#### TEXTO DADO:
-.-.-

A transição de Barroso de presidente da Comissão Europeia para a Goldman Sachs causou ondas de indignação por toda a Europa. Chefes de Estado, eurodeputados, funcionários da União Europeia e cidadãos europeus criticaram abertamente a nomeação. Em Portugal, uma sondagem mostrou que 51% da população acha que Barroso agiu incorrectamente.

A opinião pública exerceu tal pressão que, esta semana, o actual presidente da Comissão Europeia, Juncker, anunciou que Barroso vai perder os benefícios associados ao seu antigo cargo e vai ser recebido em Bruxelas somente como lobista. Juncker decidiu também remeter a nomeação para um comité de ética "ad-hoc".

-.-.-

#### LINHAS EXTRAÍDAS:
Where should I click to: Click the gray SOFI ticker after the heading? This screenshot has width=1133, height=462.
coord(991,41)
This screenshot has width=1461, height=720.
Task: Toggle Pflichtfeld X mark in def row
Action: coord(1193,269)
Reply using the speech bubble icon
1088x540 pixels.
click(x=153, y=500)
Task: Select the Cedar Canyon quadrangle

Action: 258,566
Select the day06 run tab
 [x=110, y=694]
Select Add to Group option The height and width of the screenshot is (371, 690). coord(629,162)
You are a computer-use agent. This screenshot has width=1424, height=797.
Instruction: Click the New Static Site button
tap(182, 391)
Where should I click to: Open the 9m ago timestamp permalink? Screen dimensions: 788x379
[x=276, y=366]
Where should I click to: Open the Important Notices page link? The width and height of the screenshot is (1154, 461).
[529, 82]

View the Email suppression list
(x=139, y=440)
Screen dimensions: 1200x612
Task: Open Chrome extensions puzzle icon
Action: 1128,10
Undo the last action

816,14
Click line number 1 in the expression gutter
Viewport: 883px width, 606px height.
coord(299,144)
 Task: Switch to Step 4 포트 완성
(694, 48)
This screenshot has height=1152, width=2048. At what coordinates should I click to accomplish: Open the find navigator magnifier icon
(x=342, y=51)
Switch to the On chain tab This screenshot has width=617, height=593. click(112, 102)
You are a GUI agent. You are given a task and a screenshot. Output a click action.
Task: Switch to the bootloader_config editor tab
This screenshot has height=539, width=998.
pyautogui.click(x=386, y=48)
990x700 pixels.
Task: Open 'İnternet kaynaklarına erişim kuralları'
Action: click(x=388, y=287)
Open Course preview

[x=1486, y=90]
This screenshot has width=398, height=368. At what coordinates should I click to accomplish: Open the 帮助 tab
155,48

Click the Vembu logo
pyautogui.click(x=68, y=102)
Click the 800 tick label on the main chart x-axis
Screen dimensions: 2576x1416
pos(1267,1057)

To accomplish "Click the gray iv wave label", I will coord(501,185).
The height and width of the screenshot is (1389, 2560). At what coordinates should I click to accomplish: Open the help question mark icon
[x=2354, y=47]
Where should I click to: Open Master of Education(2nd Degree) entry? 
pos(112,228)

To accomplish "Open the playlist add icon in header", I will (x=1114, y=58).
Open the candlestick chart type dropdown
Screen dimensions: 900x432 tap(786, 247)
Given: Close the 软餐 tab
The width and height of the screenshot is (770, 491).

-.-.-

#### TAREFAS A RESOLVER:
a) Resuma em duas frases o texto sobre Barroso.
b) Reproduza do texto sobre Barroso o trecho entre "A transição de" e "Barroso agiu incorrectamente.", inclusive.
As linhas acima não fazem falta.

#### AS SOLUÇÕES:
a) A passagem de Barroso da presidência da Comissão Europeia para a Goldman Sachs provocou indignação e críticas abertas por toda a Europa, e em Portugal uma sondagem mostrou que 51% da população acha que ele agiu incorretamente. Pressionado pela opinião pública, o atual presidente da Comissão, Juncker, anunciou que Barroso perderá os benefícios do antigo cargo e só será recebido em Bruxelas como lobista, e decidiu remeter a nomeação para um comité de ética "ad-hoc".

b)
A transição de Barroso de presidente da Comissão Europeia para a Goldman Sachs causou ondas de indignação por toda a Europa. Chefes de Estado, eurodeputados, funcionários da União Europeia e cidadãos europeus criticaram abertamente a nomeação. Em Portugal, uma sondagem mostrou que 51% da população acha que Barroso agiu incorrectamente.